Now that the US is determined on provocations over China's core interests, it should be prepared for any reactions from China and stop daydreaming that a new status quo will be created in line with the US' will, a Beijing-based expert on international relations, who preferred not to be named, told the Global Times on Tuesday.
Lü Xiang, a research fellow at the Chinese Academy of Social Sciences, told the Global Times that the US treats the island of Taiwan as a political entity without saying it and designated itself as having suzerainty over the island.
The US fears if it concedes on Taiwan question, its dominance in the western Pacific and its alliance with Japan and South Korea will be shaky. That is part of the reason why the US, knowing China would strike back, continues the provocations, Lü said.
Bonnie Glaser, director of the Asia Program at the German Marshall Fund of the US, was quoted by The New York Times as saying that another congressional delegation is expected to visit Taiwan before the end of this month.
Chinese Foreign Ministry spokesperson Wang Wenbin said at Tuesday's routine press briefing that China is taking firm measures to safeguard its sovereignty and territorial integrity, and that "Taiwan independence" secessionist forces can feel it.
China's top office on Taiwan affairs announced on Tuesday new punitive measures on diehard "Taiwan independence" separatists including banning them and their family members from entering the Chinese mainland, Hong Kong and Macao SARs, and restricting their affiliated institutions from cooperating with relevant organizations and individuals on the mainland.
In addition to military drills, Wu Xinbo, dean of the Institute of International Studies at Fudan University, told the Global Times that no matter whether they are American or British lawmakers, as long as they visit Taiwan island as lawmakers, China can add them onto the sanctions list, citing the precedent of a Lithuanian deputy minister.
Lü said what the US should be alert to is not what China has done, but what China has not, because "we have many options and will surely respond." If the US escalates its provocations, such as fabricating a new domestic act on Taiwan policy, the possibility of flying over the island and suspending nearby maritime routes cannot be ruled out, the expert said.
The US-initiated tensions across the Taiwan Straits prompted concerns from regional countries.
Singapore's prime minister-in-waiting Lawrence Wong warned the US and China risk "sleepwalking into conflict," Bloomberg reported Tuesday. The relationship between the world's biggest economies is on a "very worrying" trajectory in the wake of Pelosi's visit to Taiwan and China's subsequent military drills around the island.

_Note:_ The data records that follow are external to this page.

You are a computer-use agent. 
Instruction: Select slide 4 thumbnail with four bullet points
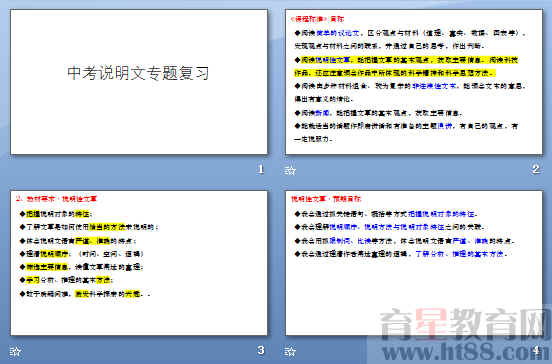(x=414, y=263)
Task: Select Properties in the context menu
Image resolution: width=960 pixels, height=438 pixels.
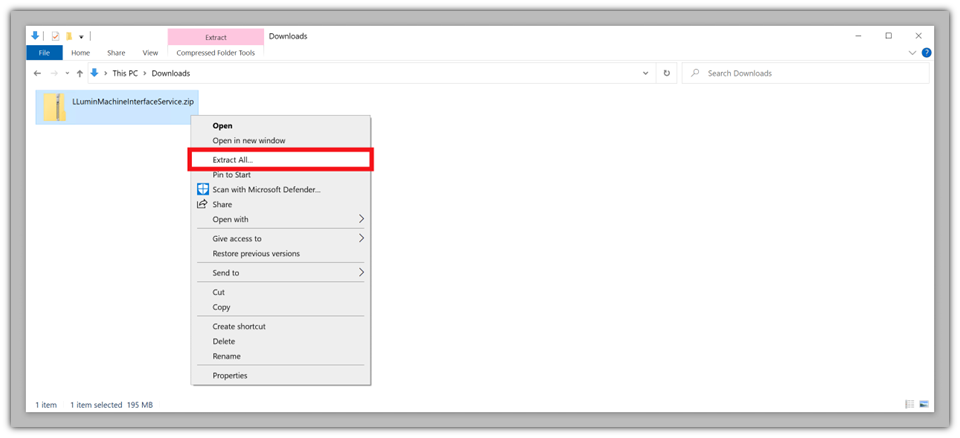Action: coord(230,375)
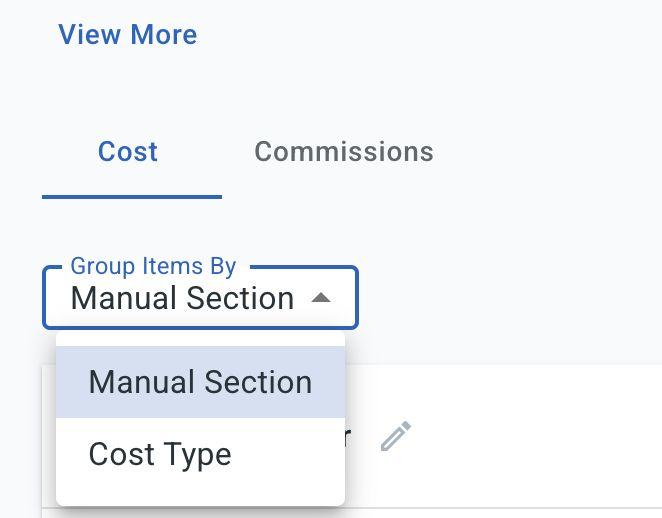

Asia has the greatest development potential and has long enjoyed regional stability, which will all be ruined if China and the US should engage in conflicts, a scenario neither side is willing to see, Lü said. But US politicians are losing their mind, and a real danger lies in the US' underestimation of China's determination and miscalculation of the consequences caused by its provocations, he said.